If, after taking the course, you are still interested in breaking into paying writing, you can take the next step and start looking for your first paying gig.
What advice would you give to someone who wants to be a writer but is sitting on the fence? Share your thoughts in the comments section or ask a question of your own.
Rachel Rueben says
The advice I’d give to Needs a Confidence Boost is this: Confidence is a state of mind, and if you don’t have it BEFORE you send off your work then you’ll be crushed by every rejection that’s going to come your way. Rejection is common and very normal in the writing business. But to survive it, you have to be able to bounce back quickly so you can send out that next batch of queries. That’s actually a character requirement in the writing business. It’s tenacity and not talent that gets you published these days!
Hi Jodee —
I had this topic on my blog a while back…and my bottom line when you hear about a writing gig is, “Do you feel like you could write that?” If so, you’re qualified.
As long as your reader doesn’t feel qualified, in their gut, to take paid writing jobs, they’ll hold back from doing it.
You can get rid of that feeling of not being ready by learning more about the type of writing you want to do. I took UCLA Extension courses in magazine writing when I wanted to move into that niche, and it really helped me feel like I knew what I was doing.
I would really appreciate any advice on how to take the first step to writing an article and submitting to a magazine. How do I go about finding information on what magazines are taking submissions?
I’d say hit up Craigslist or a similar site and apply for some low paying job. Through the experience, you’ll make a little cash and learn if this business is right for you. Content mills migh tbe a good place to start, as they often take article writers with little experience.
On the other hand, as someone who has contracted out writers before, I also know that a “love for writing” doesn’t always translate well into freelance writing. I’ve tried working with a handful of people who had a passion for writing but just didn’t “get it.”
That said, you’ll never know until you try. So just jump right in and see what happens.
Great advice, and mine mirrors it:
You never know until you try.
naomi hamm says
do you have a following and fans/friends who read your online posts and comments. Are you soical networking on sites such as LaFango, myspace.com and twitter, etc, if so then you are well liked and should consider breaking out and trying for pay. Go on disquis and other sites, join online and offline writing groups, post comments on free online newspapers, such as making comments for washington post, the new yorker, etc the more u write and post the more recognition you will recieve and the more you will be lked.
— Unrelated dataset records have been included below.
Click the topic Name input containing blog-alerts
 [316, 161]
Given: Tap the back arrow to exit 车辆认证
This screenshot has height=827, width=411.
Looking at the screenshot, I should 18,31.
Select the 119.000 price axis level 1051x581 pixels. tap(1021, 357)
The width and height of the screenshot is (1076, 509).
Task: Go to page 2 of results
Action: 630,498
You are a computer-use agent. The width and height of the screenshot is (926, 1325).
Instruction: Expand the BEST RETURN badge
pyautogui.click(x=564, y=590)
adhere to the strict rules of writing and never stray. sooner or later u will have someone asking u to make a deal of 50/50 to write and post on their websites cause they like the way u write and what u have to say.
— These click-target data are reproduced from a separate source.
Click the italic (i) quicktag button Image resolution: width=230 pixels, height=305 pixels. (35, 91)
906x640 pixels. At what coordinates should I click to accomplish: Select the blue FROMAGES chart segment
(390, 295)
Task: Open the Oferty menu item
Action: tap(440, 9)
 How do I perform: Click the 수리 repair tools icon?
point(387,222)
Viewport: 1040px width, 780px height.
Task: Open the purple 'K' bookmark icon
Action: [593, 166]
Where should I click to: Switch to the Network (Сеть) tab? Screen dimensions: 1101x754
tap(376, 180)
good luck and stick with it!
Joining a paid-to-write writing site like Hubpages, Squidoo, or Helium. Though still derided as “content mills” by some “real” writers these sorts of sites give you the opportunity to write about a wide variety of topics, make a small amount of money, and get used to how it feels to write every day. It won’t be long before you can see how your writing stacks up against other writers on the site and on the web in general.
I joined Helium about two years ago, and since then my writing has improved considerably. I’ve learned a lot about how to write for web, and though I still don’t think I’m ready for the cut-and-thrust of freelancing (and not even sure I want the stress, uncertainty and routine rejection) I have long since put to rest any doubts about whether or not I’m “good enough” at writing to actually call myself a writer.
I like the suggestion to read an article and think ‘could I have written that’ – as someone who is very tentatively moving towards paid writing, I identify very strongly with that.
My problem is slightly different – I’ve been told I’m good enough to write. I’ve even been paid a couple of times, but they were just through chance that an old friend, who had read some of my (free) work, needed content. This site is a great tool, but I have never been able to turn a pitch into hard cash.
I wish you the best of luck in your new venture, and if you make the breakthrough, let me know how you did it!!